=== THE DATA ===

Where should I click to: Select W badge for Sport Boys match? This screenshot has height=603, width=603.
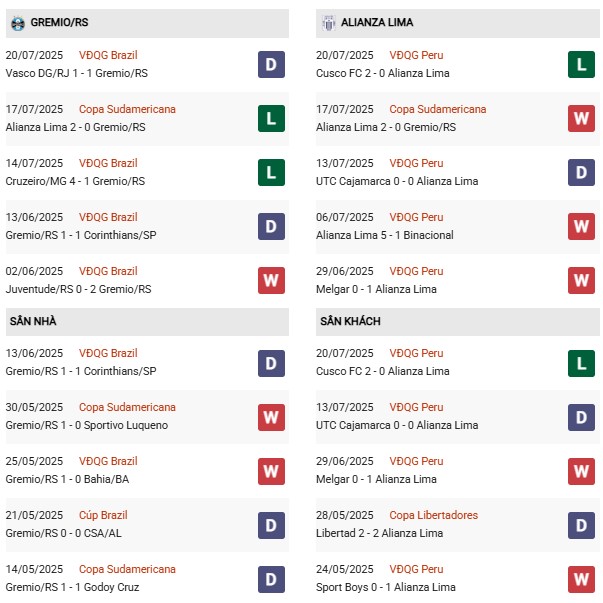(x=581, y=579)
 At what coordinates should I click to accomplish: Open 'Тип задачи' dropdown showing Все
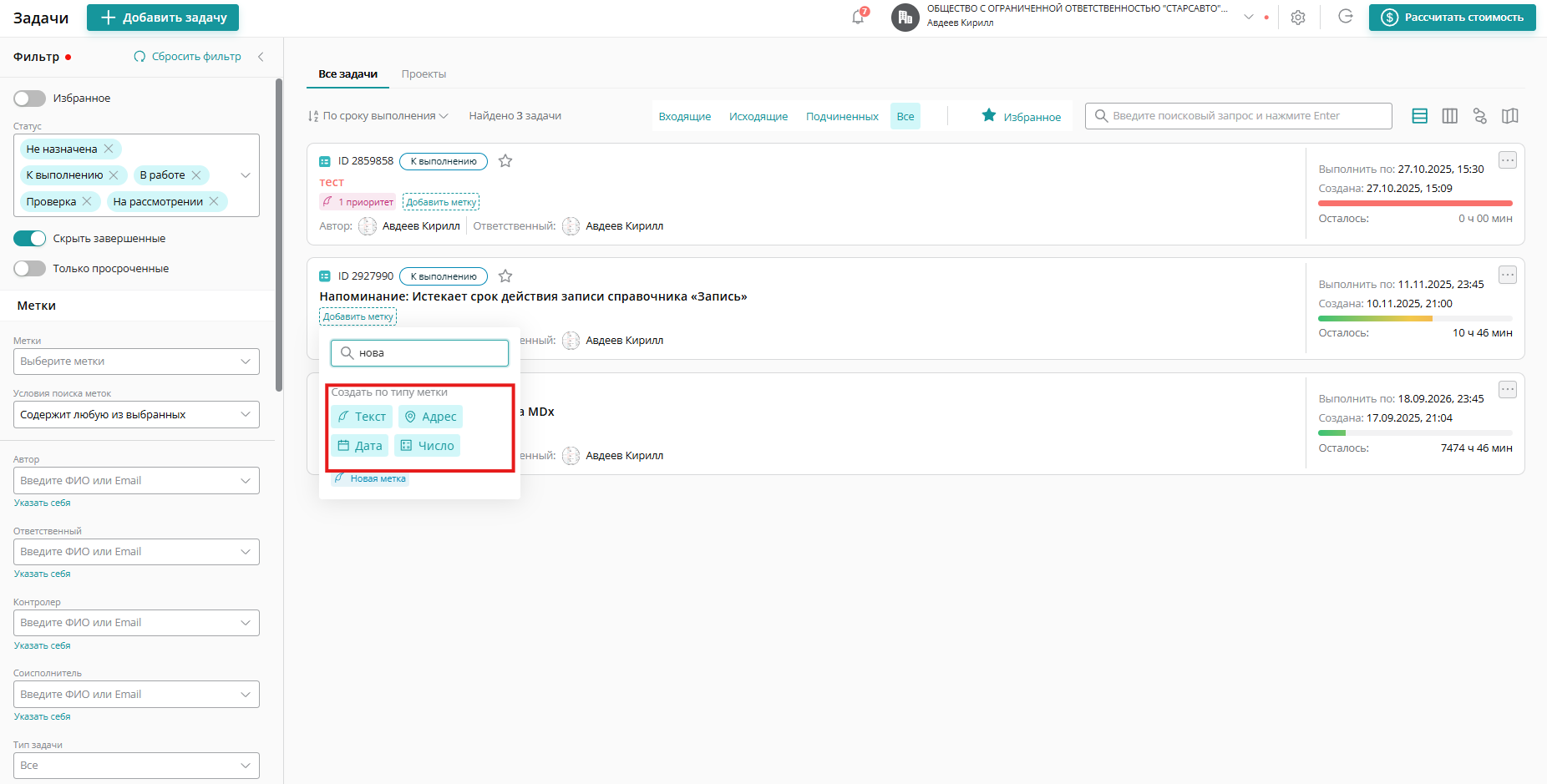coord(136,766)
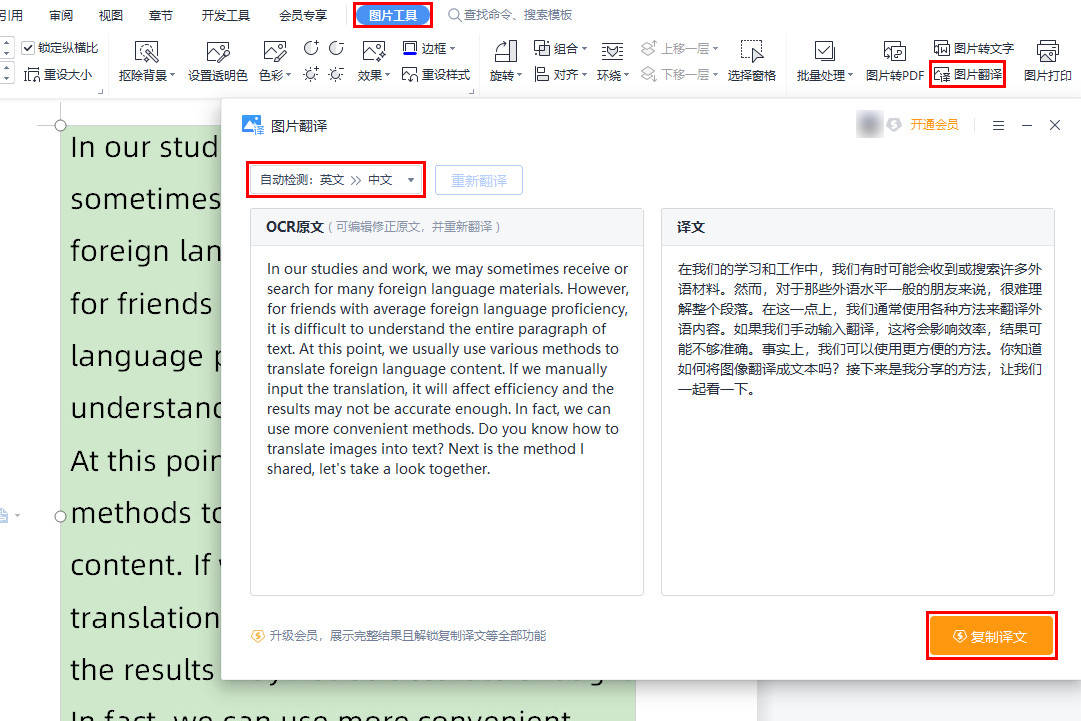Click the 复制译文 copy translation button
Viewport: 1081px width, 721px height.
pyautogui.click(x=991, y=635)
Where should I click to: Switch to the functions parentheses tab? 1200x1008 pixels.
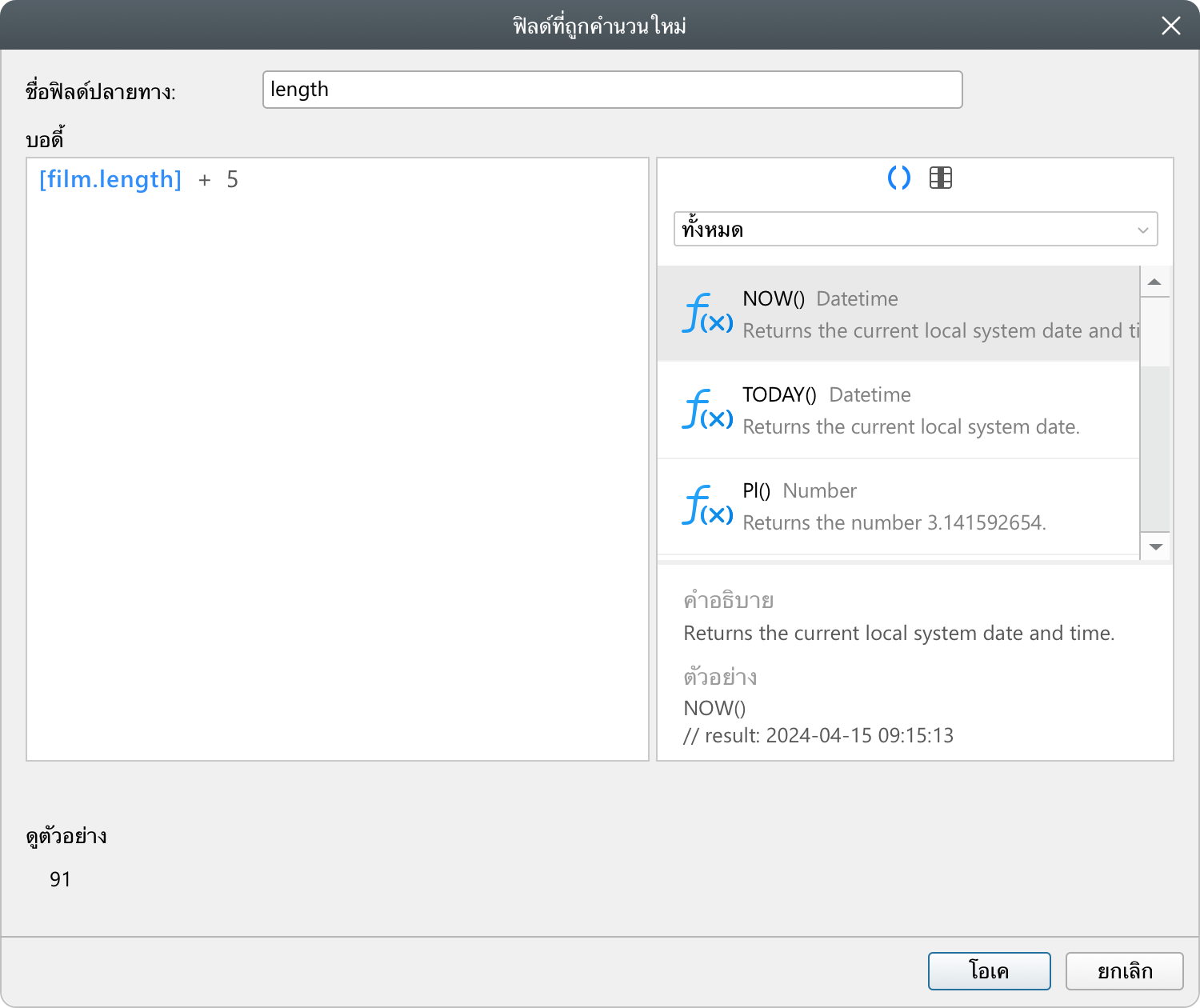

===

WHAT IS NEEDED - All of the records above are to be copied exactly, minus the pictures.

EXERCISE SOLUTION -
Where should I click to: Select W badge for Sport Boys match? This screenshot has height=603, width=603.
(x=581, y=579)
 At what coordinates should I click to accomplish: Open 'Тип задачи' dropdown showing Все
coord(136,766)
Click the 复制译文 copy translation button
Viewport: 1081px width, 721px height.
pyautogui.click(x=991, y=635)
Where should I click to: Switch to the functions parentheses tab? 1200x1008 pixels.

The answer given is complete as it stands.